Tool Holders vs Shelves vs Tool Boxes
Milwaukee Tool Holders
Best when you want drills and drivers visible, upright and ready to grab. They save bench space and speed up daily use, but they are mainly for the tools you use all the time rather than loose accessories.
Shelves
Better for chargers, batteries, radios and awkward kit that does not hang neatly. Handy in a workshop, but tools can still slide about or get buried if the shelf turns into a dumping ground.
Tool Boxes and Organisers
The right call for transport, protection and keeping full kits together. They are stronger for moving gear between jobs, but slower than a wall holder when you just need to grab a drill and get on with it.
Maintenance and Care
Keep the Mounting Area Clean
Dust and debris around the mounting points can stop holders seating properly. Give the rails or plates a quick wipe now and then so everything locks in as it should.
Check Fixings Regularly
If the wall takes daily use, inspect the fixings every so often. Repeated loading and unloading can loosen poor installs, especially on ply boards or van fit-outs.
Do Not Overload Them
Store the type of tool the holder was designed for and avoid hanging extra gear off it. Overloading shortens the life of the holder and can stress the wall mount behind it.
Replace Damaged Parts Early
If a holder is cracked or no longer locks in cleanly, swap it out before it drops a tool. It is cheaper than replacing a drill that hits the floor from bench height.
Why Shop for Milwaukee Tool Holders at ITS?
If you are building out a PACKOUT wall properly, you want the full choice in one place. We stock Milwaukee tool holders alongside the wider workshop storage range, from single holders to full modular add-ons, all in our own warehouse and ready for next day delivery. That means less waiting about and less chance of ending up with half a setup.
Milwaukee Tool Holder FAQs
How much weight can a Milwaukee Packout tool holder support?
That depends on the specific holder and what it is mounted to, but the real limit is often the wall setup, not just the holder itself. Fixed properly into a PACKOUT workshop rail or plate on a solid surface, they are built for storing cordless tools sensibly. Do not treat them like a general hook for anything heavy and awkward.
Can Milwaukee Packout tool holders fit any drill?
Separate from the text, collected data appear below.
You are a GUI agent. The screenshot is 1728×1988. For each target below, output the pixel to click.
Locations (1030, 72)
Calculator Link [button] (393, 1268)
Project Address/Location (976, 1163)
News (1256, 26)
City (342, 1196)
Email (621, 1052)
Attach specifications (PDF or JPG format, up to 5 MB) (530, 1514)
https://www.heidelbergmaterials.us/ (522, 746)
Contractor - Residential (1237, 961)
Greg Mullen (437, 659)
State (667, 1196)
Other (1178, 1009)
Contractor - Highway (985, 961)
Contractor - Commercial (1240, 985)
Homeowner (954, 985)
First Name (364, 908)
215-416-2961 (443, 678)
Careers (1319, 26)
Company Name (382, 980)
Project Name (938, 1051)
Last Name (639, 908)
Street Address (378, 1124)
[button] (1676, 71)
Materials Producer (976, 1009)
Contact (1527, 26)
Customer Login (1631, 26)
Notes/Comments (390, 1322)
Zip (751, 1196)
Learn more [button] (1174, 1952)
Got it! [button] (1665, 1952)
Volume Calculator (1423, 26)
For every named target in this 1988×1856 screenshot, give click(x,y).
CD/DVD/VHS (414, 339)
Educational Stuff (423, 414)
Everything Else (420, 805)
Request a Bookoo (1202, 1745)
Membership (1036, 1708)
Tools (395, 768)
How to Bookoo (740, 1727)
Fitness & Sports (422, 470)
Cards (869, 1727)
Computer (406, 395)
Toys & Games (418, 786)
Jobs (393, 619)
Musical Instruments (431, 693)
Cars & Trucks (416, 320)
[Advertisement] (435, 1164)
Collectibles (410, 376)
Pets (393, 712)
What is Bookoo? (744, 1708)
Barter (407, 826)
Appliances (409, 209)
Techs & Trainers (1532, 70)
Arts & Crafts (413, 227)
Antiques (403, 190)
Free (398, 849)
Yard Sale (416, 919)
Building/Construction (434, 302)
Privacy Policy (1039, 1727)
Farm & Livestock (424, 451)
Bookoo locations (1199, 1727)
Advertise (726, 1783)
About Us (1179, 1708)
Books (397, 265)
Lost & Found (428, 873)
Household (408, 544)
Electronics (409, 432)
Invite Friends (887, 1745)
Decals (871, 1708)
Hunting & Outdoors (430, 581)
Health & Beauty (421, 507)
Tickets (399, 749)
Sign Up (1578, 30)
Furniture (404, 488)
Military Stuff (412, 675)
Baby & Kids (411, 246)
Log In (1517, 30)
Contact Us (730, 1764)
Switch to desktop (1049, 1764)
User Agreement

No. They are designed around certain tool shapes and sizes, so always check the fit before you buy. Most are spot on for common cordless drills and impacts, but larger bodies, unusual bases or oversized batteries can affect how well a tool sits.
Are Milwaukee Packout tool holders modular?
Yes. That is the whole point of them. They clip into the PACKOUT workshop system, so you can move them around as your wall layout changes. If you add more tools later, you are not stuck with one fixed arrangement.
How do you mount Milwaukee Packout tool holders on a wall?
You mount the PACKOUT wall plate or rail system to a sound surface first, then lock the holder into that. The important bit is fixing the base properly into suitable material. On brick, block, timber or a solid workshop board, done right, they stay put. On weak board with poor fixings, they will not.
Are these any good in a van, or are they just for a workshop wall?
They can work well in a van fit-out if the mounting surface is solid and the layout is planned properly. The main thing is leaving enough room to get tools in and out without bashing them into neighbouring gear when you are parked up on a tight job.
Will a Milwaukee drill holder store tools with the battery attached?
Often yes, but not every setup is the same. It depends on the drill body, battery size and spacing around the holder. If you always keep larger packs fitted, it is worth checking clearance rather than assuming it will sit neatly.